**Task objective**
Return the part of the Legionnaire's disease story below word for word, starting with "(December 18, 2:58" and going on through "of boutique properties.".

**Source text**
Update, 4:20 p.m. EST: We learned this week that Legionnaire's victim Tore Myhra was a past Royal Caribbean captain, having headed up Monarch of the Seas in the 90's. Do you remember Myhra? Share your stories here.|
To date, there's still no confirmation on the source of the bacteria(s) that infected Myhra and others.
(December 18, 2:58 p.m. EST) -- A luxury hotel in Miami is embroiled in a mystery after three guests who stayed there in October contracted Legionnaire's disease, one of which has died -- and now it appears there is a cruise component to the story, too. Although the health department has not released the names of the hotel guests, Royal Caribbean spokeswoman Cynthia Martinez tells us a cruise passenger who became ill during a sailing -- and subsequently died -- was in fact one of the three that stayed at the new Epic Hotel, part of the Kimpton Hotels chain of boutique properties.
According to a statement from the cruise line, an unidentified guest on the October 24, 2009, sailing of Miami-based Liberty of the Seas developed legionellosis while on the cruise, and was transported to a hospital for treatment upon disembarkation (which indicates the hotel stay occurred before the cruise). The deceased passenger has been identified by the Miami Herald as English tourist Tore Myhra, 57, who died of Legionella pneumophila pneumonia on November 1 at Miami's Jackson Memorial Hospital.
The guest may have developed symptoms while onboard, but the ship does not appear to be the source of the bacteria. (According to the U.S. Centers for Disease Control and Prevention, or CDC, symptoms develop 2 to 14 days after exposure to legionellosis.) Royal Caribbean's statement reads: "Although we do not know the source of the guest's legionellosis, we have taken more than 90 different water samples from the ship over the past few months as part of our routine water testing program, and all those tests have come back negative regarding the bacteria that can cause the illness.

**Data**
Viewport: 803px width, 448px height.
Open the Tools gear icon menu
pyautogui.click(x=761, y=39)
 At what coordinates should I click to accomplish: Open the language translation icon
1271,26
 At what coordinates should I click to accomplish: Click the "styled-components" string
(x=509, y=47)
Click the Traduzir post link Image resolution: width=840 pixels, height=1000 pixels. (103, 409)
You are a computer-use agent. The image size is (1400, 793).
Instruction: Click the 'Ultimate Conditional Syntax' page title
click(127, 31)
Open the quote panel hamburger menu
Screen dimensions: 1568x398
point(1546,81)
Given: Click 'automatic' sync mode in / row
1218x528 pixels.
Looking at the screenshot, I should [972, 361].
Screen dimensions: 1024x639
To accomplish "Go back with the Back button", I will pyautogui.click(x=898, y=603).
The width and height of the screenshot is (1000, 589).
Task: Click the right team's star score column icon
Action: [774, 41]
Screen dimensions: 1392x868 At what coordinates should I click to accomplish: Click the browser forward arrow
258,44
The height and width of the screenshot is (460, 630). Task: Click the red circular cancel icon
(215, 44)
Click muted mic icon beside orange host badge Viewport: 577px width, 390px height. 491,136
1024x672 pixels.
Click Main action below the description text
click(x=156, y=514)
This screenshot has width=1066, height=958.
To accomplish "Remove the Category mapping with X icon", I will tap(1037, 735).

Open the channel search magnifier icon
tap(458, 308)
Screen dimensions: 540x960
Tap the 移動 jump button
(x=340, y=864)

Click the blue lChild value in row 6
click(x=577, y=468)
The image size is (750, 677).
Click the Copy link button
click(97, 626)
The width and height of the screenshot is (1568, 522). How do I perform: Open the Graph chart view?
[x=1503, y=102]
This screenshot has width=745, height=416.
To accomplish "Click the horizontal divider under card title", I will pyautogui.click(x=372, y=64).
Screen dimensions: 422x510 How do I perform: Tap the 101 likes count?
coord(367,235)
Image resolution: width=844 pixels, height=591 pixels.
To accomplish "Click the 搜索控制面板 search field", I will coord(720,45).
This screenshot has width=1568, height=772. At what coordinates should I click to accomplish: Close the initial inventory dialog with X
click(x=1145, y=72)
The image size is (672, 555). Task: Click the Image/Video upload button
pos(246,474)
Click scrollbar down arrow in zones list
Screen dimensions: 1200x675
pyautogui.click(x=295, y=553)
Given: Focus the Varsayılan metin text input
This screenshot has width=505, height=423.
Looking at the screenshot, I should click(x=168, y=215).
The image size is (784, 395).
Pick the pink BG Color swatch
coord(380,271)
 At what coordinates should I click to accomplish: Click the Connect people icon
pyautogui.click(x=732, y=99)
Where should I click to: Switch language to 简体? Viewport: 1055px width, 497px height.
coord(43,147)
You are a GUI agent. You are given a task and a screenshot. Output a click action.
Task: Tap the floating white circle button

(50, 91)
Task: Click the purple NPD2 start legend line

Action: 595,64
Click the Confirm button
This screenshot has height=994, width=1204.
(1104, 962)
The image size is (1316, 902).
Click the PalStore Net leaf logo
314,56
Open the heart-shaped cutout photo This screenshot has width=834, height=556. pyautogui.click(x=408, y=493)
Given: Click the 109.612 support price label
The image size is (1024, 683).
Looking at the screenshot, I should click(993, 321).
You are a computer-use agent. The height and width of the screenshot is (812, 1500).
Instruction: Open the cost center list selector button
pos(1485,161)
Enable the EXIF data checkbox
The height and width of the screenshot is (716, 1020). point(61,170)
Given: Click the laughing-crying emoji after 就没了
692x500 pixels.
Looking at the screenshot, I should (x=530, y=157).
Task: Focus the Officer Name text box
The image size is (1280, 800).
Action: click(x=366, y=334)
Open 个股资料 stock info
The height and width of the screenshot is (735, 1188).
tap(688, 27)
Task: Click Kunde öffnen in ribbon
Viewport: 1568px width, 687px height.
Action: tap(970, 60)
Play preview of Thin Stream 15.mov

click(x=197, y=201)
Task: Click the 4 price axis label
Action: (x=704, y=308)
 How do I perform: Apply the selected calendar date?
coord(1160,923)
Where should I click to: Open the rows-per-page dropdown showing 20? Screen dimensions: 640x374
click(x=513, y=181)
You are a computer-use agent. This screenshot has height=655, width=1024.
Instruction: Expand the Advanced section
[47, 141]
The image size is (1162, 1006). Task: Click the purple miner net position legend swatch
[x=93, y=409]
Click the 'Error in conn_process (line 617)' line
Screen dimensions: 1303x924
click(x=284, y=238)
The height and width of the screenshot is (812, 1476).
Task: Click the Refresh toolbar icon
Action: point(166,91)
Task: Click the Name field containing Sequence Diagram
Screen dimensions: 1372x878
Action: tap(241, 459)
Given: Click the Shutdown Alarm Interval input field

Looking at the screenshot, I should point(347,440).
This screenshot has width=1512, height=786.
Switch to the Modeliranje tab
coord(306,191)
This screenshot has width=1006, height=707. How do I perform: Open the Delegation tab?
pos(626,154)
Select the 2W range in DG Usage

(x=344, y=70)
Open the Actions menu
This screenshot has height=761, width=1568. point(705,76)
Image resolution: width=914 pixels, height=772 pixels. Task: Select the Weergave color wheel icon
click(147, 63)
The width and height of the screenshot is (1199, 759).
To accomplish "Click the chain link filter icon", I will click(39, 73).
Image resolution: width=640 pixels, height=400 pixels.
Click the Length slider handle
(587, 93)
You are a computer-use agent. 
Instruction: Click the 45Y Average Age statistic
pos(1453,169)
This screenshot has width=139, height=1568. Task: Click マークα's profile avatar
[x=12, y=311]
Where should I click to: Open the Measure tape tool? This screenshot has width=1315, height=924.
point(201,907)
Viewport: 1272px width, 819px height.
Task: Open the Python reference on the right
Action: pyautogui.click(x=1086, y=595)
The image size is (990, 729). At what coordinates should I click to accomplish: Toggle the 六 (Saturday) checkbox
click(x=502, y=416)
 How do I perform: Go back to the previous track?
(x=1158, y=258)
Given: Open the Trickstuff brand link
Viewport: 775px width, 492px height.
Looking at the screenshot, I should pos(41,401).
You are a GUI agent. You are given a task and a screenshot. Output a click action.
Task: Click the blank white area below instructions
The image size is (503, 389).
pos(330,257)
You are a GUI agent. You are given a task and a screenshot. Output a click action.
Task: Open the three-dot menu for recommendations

**Written response**
(December 18, 2:58 p.m. EST) -- A luxury hotel in Miami is embroiled in a mystery after three guests who stayed there in October contracted Legionnaire's disease, one of which has died -- and now it appears there is a cruise component to the story, too. Although the health department has not released the names of the hotel guests, Royal Caribbean spokeswoman Cynthia Martinez tells us a cruise passenger who became ill during a sailing -- and subsequently died -- was in fact one of the three that stayed at the new Epic Hotel, part of the Kimpton Hotels chain of boutique properties.